(METEOGIORNALE.IT) Come ampiamente previsto, il meteo sul Sud Italia sta attraversando una fase critica. Piogge abbondanti si stanno abbattendo su diverse aree di Calabria, Sicilia e Sardegna, dove il maltempo continua a manifestarsi con intensità, anche se finalmente si vede la luce in fondo al tunnel. La situazione, già complessa dal punto di vista meteorologico, si rivela altrettanto delicata per le operazioni della Protezione Civile.
Sono state diramate diverse allerte meteo, tra cui alcune di livello rosso, indicativo di criticità estrema, per la Sicilia orientale, la Calabria ionica e la Sardegna orientale. In queste zone, le autorità raccomandano di adottare comportamenti improntati alla massima prudenza, di monitorare costantemente l’evoluzione tramite radar meteo e di attenersi scrupolosamente alle direttive locali.
Nelle prossime ore, il ciclone Afro-Mediterraneo, noto come Gabri, continuerà a influenzare il clima, sebbene in fase di graduale indebolimento. Tuttavia, le sue spire estenderanno la loro azione su gran parte dell’Italia, con fenomeni che diventeranno più moderati ma comunque diffusi. Domenica 19 interesseranno le precipitazioni interesseranno anche il Nord, con effetti più contenuti.

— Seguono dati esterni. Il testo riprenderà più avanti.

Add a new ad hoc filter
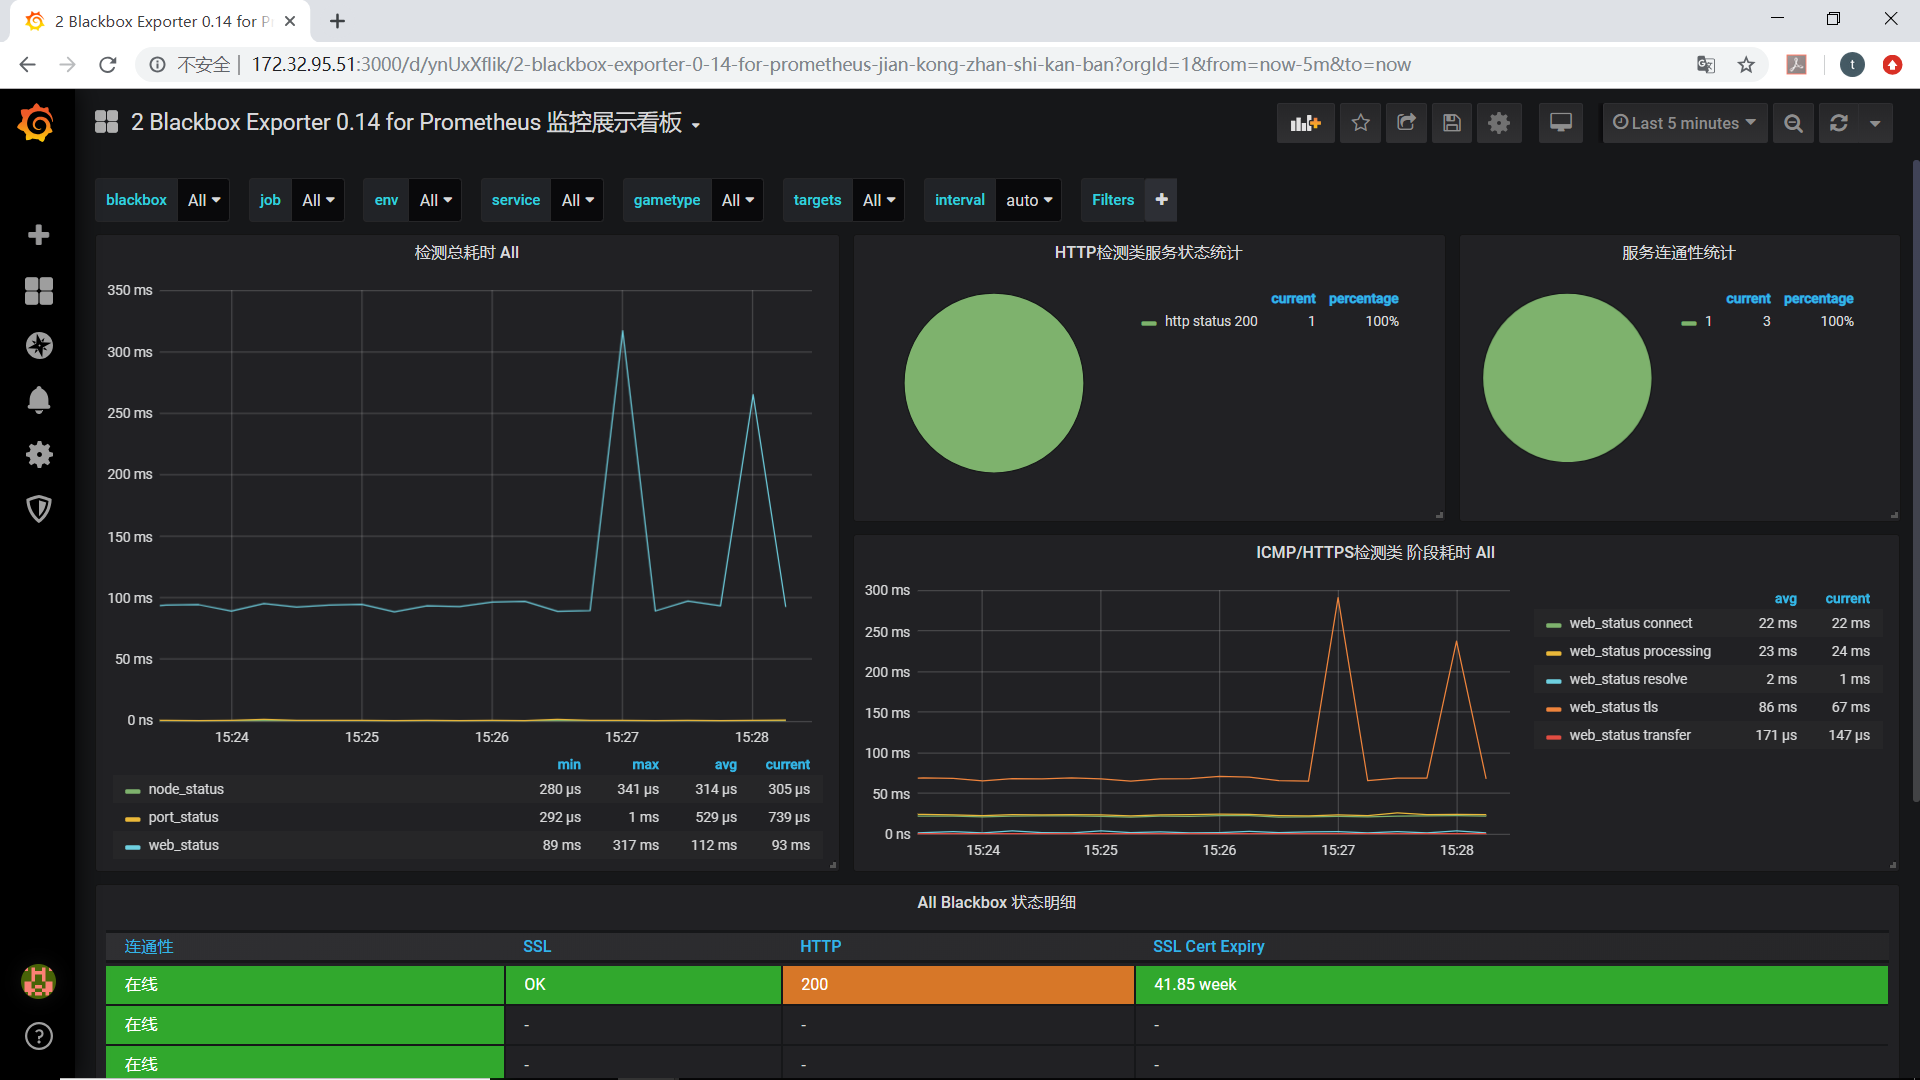1920x1080 pixels. [x=1161, y=200]
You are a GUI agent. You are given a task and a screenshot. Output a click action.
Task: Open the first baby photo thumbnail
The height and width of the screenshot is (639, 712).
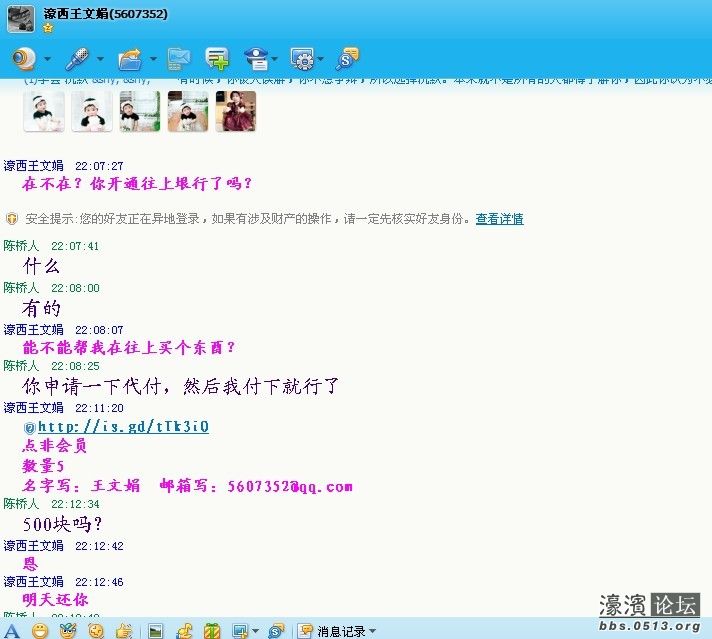44,112
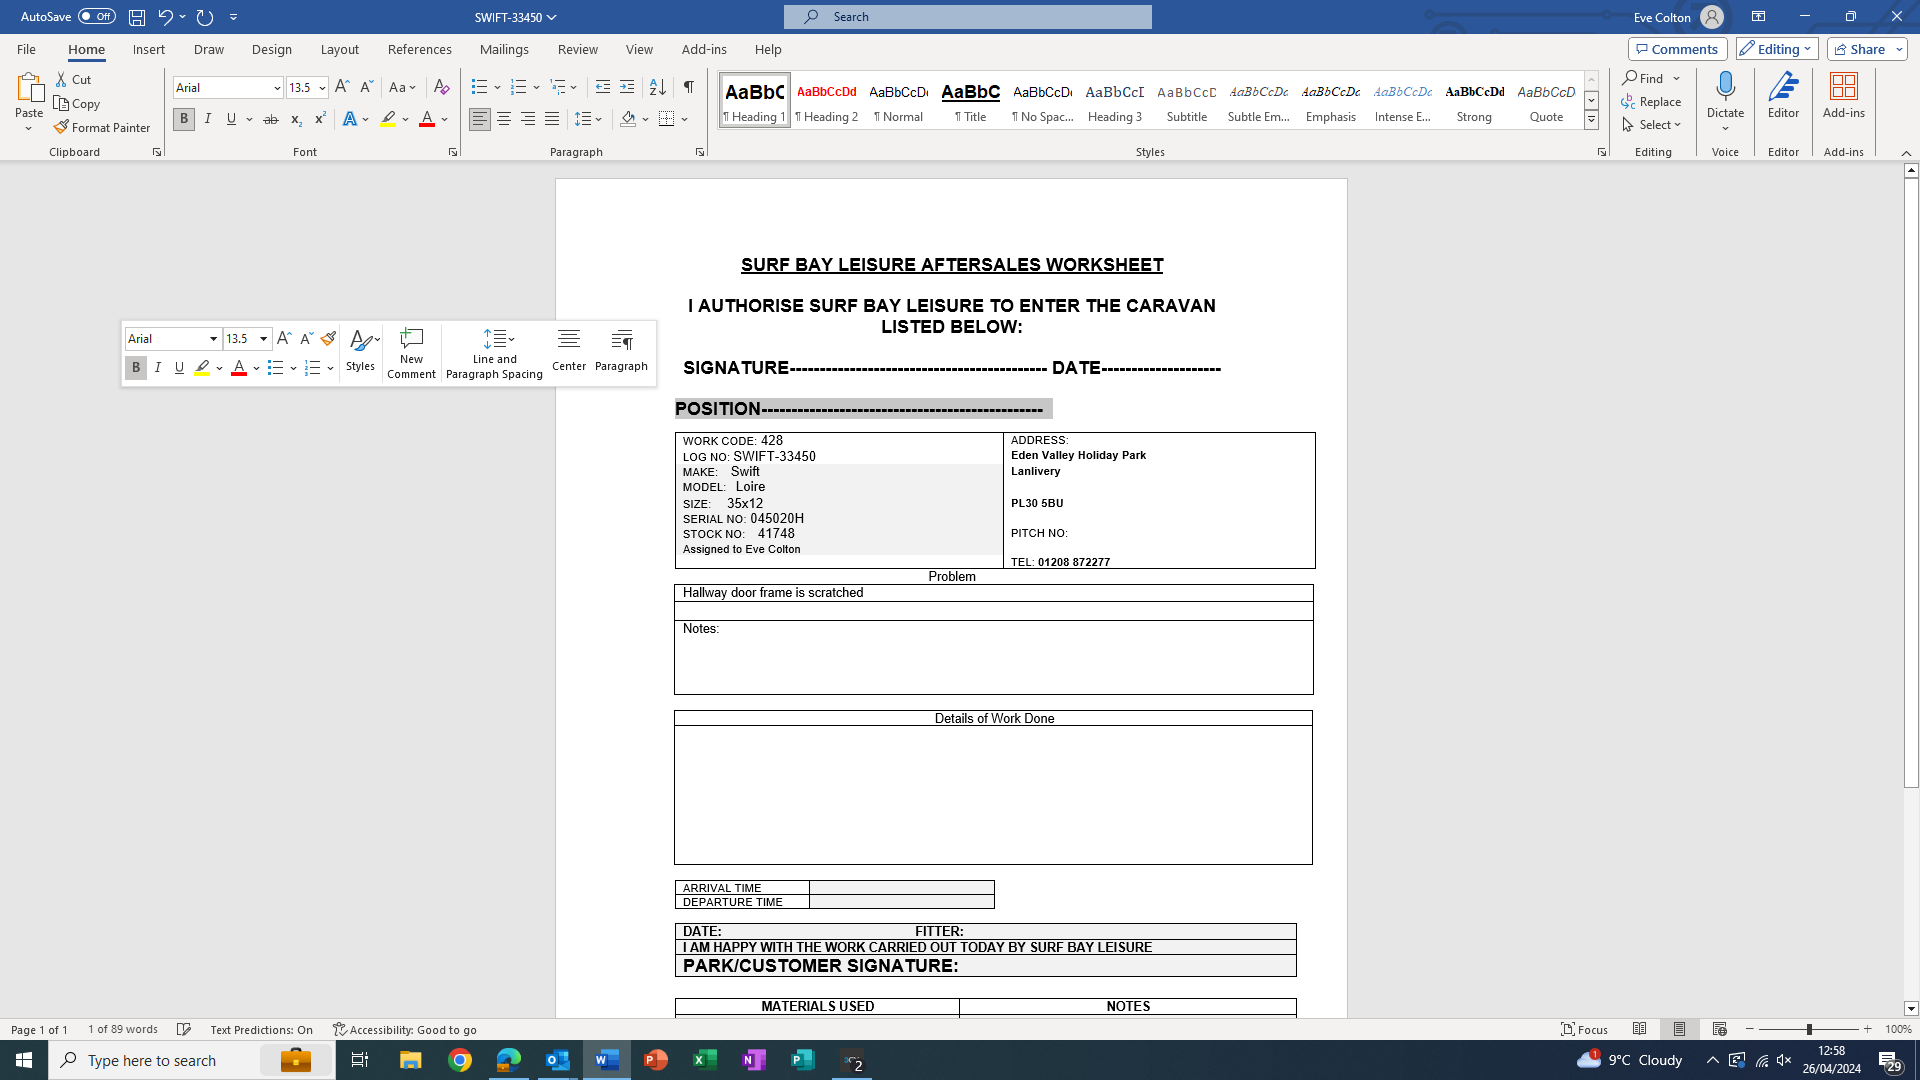Toggle the AutoSave switch
The width and height of the screenshot is (1920, 1080).
pos(96,17)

Prossima settimana con le perturbazioni atlantiche pronte a tornare sulla scena
La Sardegna rimarrà una delle regioni maggiormente colpite dal vortice, fino a domenica, trovandosi nel cuore del fenomeno ciclonico. Con il passare dei giorni, l’anticiclone cercherà di ristabilire condizioni di maggiore stabilità atmosferica, portando un ritorno del sole tra martedì 21 e giovedì 23 gennaio.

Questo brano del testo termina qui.